Five years later Nokia launched the Mobira Cityman, the first mobile phone that would run on the company’s NMT network. At 800 grams and priced at $6,308, it may be heavy and pricey by today’s standards, but the device soon hit cult status when Mikhail Gorbachev was photographed using the device.

The ’90s

The ’90s were the glory years for the Finnish company. In 1994, Nokia launched 2100 with the now iconic Nokia ringtone.
Three years later it launched Snake, one of the most widely recognised mobile games of all time. In 1997, Nokia also launched the Communicator, which 11 years before the first iPhone was considered to be much ahead of its time. The device not only looked cool but also offered features like email, fax, calendar and a massive display.

The same year, Nokia also launched the 6110 and the 5110 two more devices, which were way ahead of their time and competition. These devices offered a much sleeker way of text messaging, a beautiful menu system customization options like multiple colour snap-on covers. These devices were followed by the 7110, which offered basic web functions, the 7650, with a built-in camera and the 6650, the company’s first 3G enabled smartphone.

By 1998, Nokia had firmly established itself as the global leader. Where its rivals like Apple, Sony and Siemens had failed to predict the global demand, Nokia sailed through these years with a turnover that increased 500 percent from $ 8.9 billion to $42.8 billion.

After the glorious 90s, in 2007 things began to go downhill — and rapidly. In the year 2009, Nokia posted its first quarterly loss in more than a decade. This was largely due to HTC developing a smartphone running on the yet new Google Android operating system.
With the iPhones and various Android smartphones taking the market by storm, Nokia failed to keep up with them.

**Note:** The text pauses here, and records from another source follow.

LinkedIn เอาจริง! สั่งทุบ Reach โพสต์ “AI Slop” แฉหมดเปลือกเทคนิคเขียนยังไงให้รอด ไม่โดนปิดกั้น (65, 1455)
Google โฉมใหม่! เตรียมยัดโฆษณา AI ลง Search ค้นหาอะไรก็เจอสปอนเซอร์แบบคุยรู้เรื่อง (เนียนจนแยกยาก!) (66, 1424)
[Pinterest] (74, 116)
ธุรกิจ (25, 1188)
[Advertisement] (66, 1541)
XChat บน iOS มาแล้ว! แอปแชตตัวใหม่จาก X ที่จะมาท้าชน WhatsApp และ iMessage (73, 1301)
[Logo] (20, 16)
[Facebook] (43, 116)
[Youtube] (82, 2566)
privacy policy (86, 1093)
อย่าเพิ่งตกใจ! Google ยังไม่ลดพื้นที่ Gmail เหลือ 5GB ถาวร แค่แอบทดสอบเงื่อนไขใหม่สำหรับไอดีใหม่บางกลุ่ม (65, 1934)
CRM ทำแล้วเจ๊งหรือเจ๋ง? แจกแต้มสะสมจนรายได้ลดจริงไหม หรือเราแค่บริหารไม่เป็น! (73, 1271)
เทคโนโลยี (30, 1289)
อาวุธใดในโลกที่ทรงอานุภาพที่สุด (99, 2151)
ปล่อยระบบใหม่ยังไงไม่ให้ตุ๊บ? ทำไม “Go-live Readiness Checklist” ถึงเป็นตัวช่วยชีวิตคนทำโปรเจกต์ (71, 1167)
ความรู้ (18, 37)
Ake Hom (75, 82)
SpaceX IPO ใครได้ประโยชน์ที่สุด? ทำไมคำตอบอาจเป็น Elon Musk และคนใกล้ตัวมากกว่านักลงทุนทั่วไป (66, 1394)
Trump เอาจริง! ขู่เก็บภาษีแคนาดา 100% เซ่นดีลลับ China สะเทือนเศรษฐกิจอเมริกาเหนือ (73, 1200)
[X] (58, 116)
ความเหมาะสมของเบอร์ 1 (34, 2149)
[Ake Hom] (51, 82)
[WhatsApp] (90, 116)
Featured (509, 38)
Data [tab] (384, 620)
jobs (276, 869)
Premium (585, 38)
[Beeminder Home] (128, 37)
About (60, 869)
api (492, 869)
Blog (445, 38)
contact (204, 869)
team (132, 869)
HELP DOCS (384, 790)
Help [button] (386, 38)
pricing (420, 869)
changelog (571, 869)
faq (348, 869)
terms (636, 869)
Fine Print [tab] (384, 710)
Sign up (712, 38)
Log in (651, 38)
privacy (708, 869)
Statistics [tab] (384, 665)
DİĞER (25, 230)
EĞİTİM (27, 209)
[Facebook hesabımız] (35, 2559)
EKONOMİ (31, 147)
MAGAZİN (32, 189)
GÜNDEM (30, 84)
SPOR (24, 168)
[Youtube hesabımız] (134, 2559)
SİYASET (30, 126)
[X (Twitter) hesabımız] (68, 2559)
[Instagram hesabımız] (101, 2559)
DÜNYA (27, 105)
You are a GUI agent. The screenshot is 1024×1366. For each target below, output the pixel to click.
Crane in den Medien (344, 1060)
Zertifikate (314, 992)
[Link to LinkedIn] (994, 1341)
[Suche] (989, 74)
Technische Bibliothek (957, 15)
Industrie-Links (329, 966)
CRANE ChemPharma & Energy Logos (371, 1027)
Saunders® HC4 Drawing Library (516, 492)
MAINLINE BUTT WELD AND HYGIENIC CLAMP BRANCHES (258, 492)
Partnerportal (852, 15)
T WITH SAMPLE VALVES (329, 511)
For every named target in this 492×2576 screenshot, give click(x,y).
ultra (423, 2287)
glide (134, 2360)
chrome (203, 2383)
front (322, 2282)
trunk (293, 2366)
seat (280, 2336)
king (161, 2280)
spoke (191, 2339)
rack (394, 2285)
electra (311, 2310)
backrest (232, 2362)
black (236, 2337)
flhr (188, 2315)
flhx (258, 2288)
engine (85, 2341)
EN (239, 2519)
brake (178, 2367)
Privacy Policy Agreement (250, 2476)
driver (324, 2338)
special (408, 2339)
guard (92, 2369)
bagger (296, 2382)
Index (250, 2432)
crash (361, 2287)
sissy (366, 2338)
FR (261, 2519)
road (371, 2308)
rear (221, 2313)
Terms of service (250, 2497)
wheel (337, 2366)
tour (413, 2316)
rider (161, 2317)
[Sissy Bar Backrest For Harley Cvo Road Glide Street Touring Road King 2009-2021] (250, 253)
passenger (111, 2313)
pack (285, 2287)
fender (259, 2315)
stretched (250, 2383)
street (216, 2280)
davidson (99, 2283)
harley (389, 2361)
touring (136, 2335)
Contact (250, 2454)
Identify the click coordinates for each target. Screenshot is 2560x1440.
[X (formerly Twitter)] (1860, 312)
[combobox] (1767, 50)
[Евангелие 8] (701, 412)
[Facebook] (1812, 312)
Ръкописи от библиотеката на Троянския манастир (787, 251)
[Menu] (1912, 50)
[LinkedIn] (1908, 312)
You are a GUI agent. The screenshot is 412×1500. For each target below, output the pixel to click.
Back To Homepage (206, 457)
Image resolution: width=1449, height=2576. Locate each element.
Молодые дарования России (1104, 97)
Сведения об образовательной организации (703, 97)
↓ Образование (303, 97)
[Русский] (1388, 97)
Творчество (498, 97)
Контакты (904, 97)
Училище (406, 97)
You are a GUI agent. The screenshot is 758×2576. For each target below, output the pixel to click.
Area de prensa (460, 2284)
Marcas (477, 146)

Instead of joining the horde of Android adopters, Nokia’s new CEO Stephen Elop joined hands with Microsoft to develop smartphones running on the Windows Phone platform.

The Microsoft acquisition

Microsoft’s acquisition of Nokia’s smartphone business brought an end to an era, which has seen plenty of ups and an equal number of downs.
On September 3, 2013, Nokia announced that its hardware department would be acquired by Microsoft in a deal that was worth $7.2 billion. After eight months, the deal was completed.

Nokia , once the world’s biggest maker of mobile phones, was wrong-footed by the rise of smartphones and eclipsed by Apple and Samsung.
It sold its entire handset business to Microsoft Corp in 2014 and focused on telecoms network equipment.
Microsoft struggled with phones after the 2014 deal with Nokia, and it decided to write off $7.5 billion from the business.

Nokia brand

Nokia, however, held on to its phone patents with a view to eventually striking a licensing deal, though it had to wait due to a non-compete deal with Microsoft.

Recently, HMD, a company backed by one of its former executives teamed up with manufacturer Foxconn (2354.TW) to buy the rights to the brand for mobile devices.

Microsoft also decided to sell its entry-level phones business to HMD and Foxconn subsidiary FIH Mobile for $350 million.

Nokia, whose global market share in handsets peaked at around 40% in 2008, believed that its brand remained widely recognised, especially in developing markets.

Nokia also believed that its brand was strong in the feature phone space. The company now has 1% of the global market share and falls just outside the top 10 phone brands.

The Nokia 1 is accessible technology, delivering smartphone essentials for just R999. The legendary Nokia 8110 is a 4G feature phone that comes with the iconic curved slider design. It will be available for purchase from May 2018.